The origins of the Lakenvelder are not clear. Two different histories are proposed: it may have originated in Holland, where it is documented from 1727, and its name may derive from that of the village of Lakerveld, in the municipality of Zederik in South Holland. An alternative history is that it originated in Germany in the area of Dielingen in Nordrhein-Westfalen, not far from the Dümmer See, where chickens with a black neck and tail and a white body occurred as sports of the local Westfälischer Totleger breed; these black-and-white birds were selectively bred by several breeders, and were first shown in 1835 by one named Wirz, from  in Stemwede. They came to be known as Lakenvelder, and enjoyed considerable popularity until the arrival in the later nineteenth century of more productive imported breeds such as the Leghorn, after which numbers declined rapidly.

In Germany, a breeders' association, the , was formed in Hanover in 1907.

The Lakenvelder was first imported into Britain in 1901, and was shown in Shrewsbury in 1902. In the United States, it was admitted to the Standard of Perfection of the American Poultry Association in 1939.

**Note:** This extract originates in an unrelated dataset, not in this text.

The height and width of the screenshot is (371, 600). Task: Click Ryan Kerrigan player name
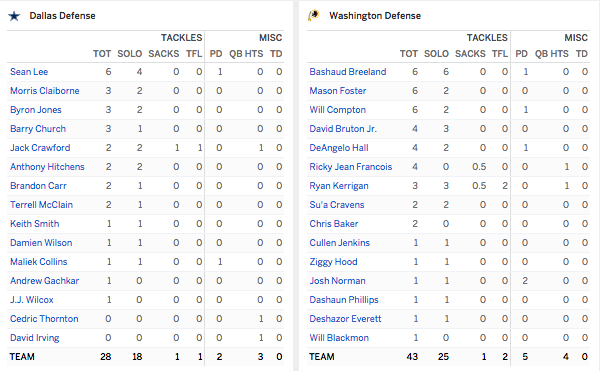coord(339,186)
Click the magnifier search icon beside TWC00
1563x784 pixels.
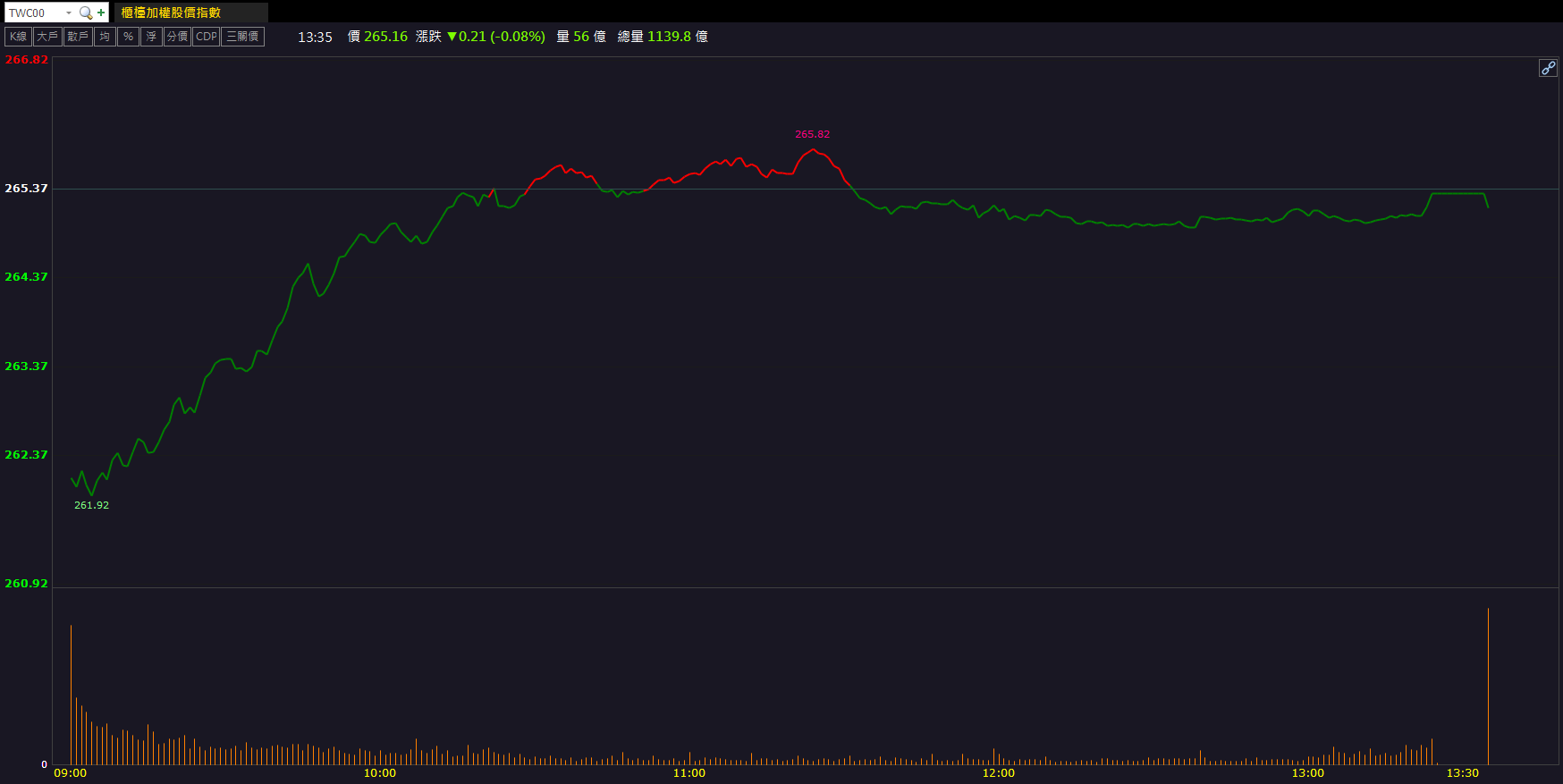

The international conservation status of the Lakenvelder was not listed as being at risk by the FAO in 2007; in Germany, it is listed in category III,  ("extremely endangered") on the Rote Liste of the Gesellschaft zur Erhaltung alter und gefährdeter Haustierrassen.

Characteristics 

The head, neck hackle and tail of the Lakenvelder are solid black, without spots, ticks or stripes; the inner web of the wing primaries and secondaries is black. The rest of the bird is white with a pale blue-grey under-colour. The black-and-white pattern is reminiscent of the colouring of the Lakenvelder breed of cattle, which originated in the same area.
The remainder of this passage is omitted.